━━━━━ INPUT FOR THIS TASK ━━━━━

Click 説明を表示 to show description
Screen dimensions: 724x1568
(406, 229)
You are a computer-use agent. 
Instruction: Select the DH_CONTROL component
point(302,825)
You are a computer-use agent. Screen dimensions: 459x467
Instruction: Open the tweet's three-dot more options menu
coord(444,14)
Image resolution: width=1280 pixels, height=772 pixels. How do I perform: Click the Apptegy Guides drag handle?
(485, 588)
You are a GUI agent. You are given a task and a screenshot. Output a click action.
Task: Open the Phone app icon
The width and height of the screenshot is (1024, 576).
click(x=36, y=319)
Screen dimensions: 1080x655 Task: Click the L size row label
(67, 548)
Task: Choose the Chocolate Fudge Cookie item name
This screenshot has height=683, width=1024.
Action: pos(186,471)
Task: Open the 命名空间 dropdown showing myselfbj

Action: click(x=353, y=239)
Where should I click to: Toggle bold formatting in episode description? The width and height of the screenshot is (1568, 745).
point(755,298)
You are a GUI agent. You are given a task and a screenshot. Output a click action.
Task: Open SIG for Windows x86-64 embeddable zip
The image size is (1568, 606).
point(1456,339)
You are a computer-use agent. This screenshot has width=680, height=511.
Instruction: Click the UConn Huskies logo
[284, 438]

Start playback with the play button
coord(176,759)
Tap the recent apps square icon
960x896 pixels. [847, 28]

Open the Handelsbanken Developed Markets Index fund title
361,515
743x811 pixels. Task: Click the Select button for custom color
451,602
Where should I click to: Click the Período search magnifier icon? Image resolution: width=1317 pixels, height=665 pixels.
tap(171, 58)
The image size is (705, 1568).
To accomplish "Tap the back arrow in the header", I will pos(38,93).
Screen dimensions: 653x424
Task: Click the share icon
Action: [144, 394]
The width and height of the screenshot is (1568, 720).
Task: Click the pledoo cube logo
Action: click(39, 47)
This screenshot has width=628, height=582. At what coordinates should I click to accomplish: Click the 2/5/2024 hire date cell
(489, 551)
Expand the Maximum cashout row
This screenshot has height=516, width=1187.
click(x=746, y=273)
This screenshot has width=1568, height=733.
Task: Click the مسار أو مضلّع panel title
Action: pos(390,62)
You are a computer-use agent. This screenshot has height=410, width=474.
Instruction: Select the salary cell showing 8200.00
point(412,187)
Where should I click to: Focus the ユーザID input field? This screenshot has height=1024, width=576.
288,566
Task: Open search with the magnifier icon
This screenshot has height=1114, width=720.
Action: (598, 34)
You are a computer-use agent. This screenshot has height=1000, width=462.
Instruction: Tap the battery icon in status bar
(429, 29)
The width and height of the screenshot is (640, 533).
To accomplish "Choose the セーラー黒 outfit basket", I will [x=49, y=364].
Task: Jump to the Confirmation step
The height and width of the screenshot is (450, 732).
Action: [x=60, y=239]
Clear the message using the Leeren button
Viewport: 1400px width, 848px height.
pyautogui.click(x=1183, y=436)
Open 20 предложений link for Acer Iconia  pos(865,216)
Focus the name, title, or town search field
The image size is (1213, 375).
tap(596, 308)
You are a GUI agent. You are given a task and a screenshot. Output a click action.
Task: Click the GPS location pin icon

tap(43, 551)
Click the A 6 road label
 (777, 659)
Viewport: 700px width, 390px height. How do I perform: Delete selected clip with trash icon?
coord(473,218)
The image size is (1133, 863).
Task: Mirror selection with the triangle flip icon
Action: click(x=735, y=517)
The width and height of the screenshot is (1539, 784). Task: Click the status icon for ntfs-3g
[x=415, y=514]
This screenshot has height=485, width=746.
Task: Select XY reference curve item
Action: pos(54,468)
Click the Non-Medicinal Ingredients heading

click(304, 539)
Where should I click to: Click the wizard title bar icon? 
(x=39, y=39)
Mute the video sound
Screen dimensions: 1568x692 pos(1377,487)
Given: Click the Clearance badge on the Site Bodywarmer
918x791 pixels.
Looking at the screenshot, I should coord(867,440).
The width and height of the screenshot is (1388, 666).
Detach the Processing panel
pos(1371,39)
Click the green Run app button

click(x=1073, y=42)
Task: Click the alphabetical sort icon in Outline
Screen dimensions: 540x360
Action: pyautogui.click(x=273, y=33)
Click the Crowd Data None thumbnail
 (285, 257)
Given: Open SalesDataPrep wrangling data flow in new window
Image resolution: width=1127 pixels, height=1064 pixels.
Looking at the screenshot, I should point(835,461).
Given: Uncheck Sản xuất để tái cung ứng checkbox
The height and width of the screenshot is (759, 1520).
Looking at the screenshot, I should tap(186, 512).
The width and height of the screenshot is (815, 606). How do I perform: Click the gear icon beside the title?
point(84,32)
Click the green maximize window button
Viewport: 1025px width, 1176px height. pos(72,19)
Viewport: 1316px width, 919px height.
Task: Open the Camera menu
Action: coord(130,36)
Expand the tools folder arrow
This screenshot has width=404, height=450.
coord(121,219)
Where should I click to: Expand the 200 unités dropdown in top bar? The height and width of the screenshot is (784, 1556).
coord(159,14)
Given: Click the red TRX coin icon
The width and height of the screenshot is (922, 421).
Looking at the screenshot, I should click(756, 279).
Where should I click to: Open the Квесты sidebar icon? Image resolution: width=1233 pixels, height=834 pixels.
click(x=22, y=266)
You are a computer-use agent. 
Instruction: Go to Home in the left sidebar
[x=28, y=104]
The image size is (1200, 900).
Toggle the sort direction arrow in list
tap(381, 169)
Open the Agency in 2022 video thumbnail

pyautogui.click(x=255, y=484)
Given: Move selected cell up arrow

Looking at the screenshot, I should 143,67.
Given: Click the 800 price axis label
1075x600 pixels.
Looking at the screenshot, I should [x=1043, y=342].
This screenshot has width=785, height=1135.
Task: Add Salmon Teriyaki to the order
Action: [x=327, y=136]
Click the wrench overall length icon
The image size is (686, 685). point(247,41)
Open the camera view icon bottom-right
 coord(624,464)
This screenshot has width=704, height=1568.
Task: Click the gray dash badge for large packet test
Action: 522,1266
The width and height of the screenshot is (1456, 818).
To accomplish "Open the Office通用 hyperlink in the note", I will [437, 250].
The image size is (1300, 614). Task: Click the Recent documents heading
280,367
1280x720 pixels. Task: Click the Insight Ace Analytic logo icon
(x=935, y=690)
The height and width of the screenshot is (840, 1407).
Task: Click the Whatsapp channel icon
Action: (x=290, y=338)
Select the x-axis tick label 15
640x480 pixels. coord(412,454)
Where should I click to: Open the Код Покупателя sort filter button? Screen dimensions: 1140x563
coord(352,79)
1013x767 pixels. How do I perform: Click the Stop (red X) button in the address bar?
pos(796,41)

━━━━━

PROBLEM –
Could you return exactly the stretch of the data above that starts at the line with "918x791 pixels." and ends at the line with "The image size is (1200, 900).", both lines included?

RESPONSE –
918x791 pixels.
Looking at the screenshot, I should coord(867,440).
The width and height of the screenshot is (1388, 666).
Detach the Processing panel
pos(1371,39)
Click the green Run app button

click(x=1073, y=42)
Task: Click the alphabetical sort icon in Outline
Screen dimensions: 540x360
Action: pyautogui.click(x=273, y=33)
Click the Crowd Data None thumbnail
 (285, 257)
Given: Open SalesDataPrep wrangling data flow in new window
Image resolution: width=1127 pixels, height=1064 pixels.
Looking at the screenshot, I should point(835,461).
Given: Uncheck Sản xuất để tái cung ứng checkbox
The height and width of the screenshot is (759, 1520).
Looking at the screenshot, I should tap(186, 512).
The width and height of the screenshot is (815, 606). How do I perform: Click the gear icon beside the title?
point(84,32)
Click the green maximize window button
Viewport: 1025px width, 1176px height. pos(72,19)
Viewport: 1316px width, 919px height.
Task: Open the Camera menu
Action: coord(130,36)
Expand the tools folder arrow
This screenshot has width=404, height=450.
coord(121,219)
Where should I click to: Expand the 200 unités dropdown in top bar? The height and width of the screenshot is (784, 1556).
coord(159,14)
Given: Click the red TRX coin icon
The width and height of the screenshot is (922, 421).
Looking at the screenshot, I should click(756, 279).
Where should I click to: Open the Квесты sidebar icon? Image resolution: width=1233 pixels, height=834 pixels.
click(x=22, y=266)
You are a computer-use agent. 
Instruction: Go to Home in the left sidebar
[x=28, y=104]
The image size is (1200, 900).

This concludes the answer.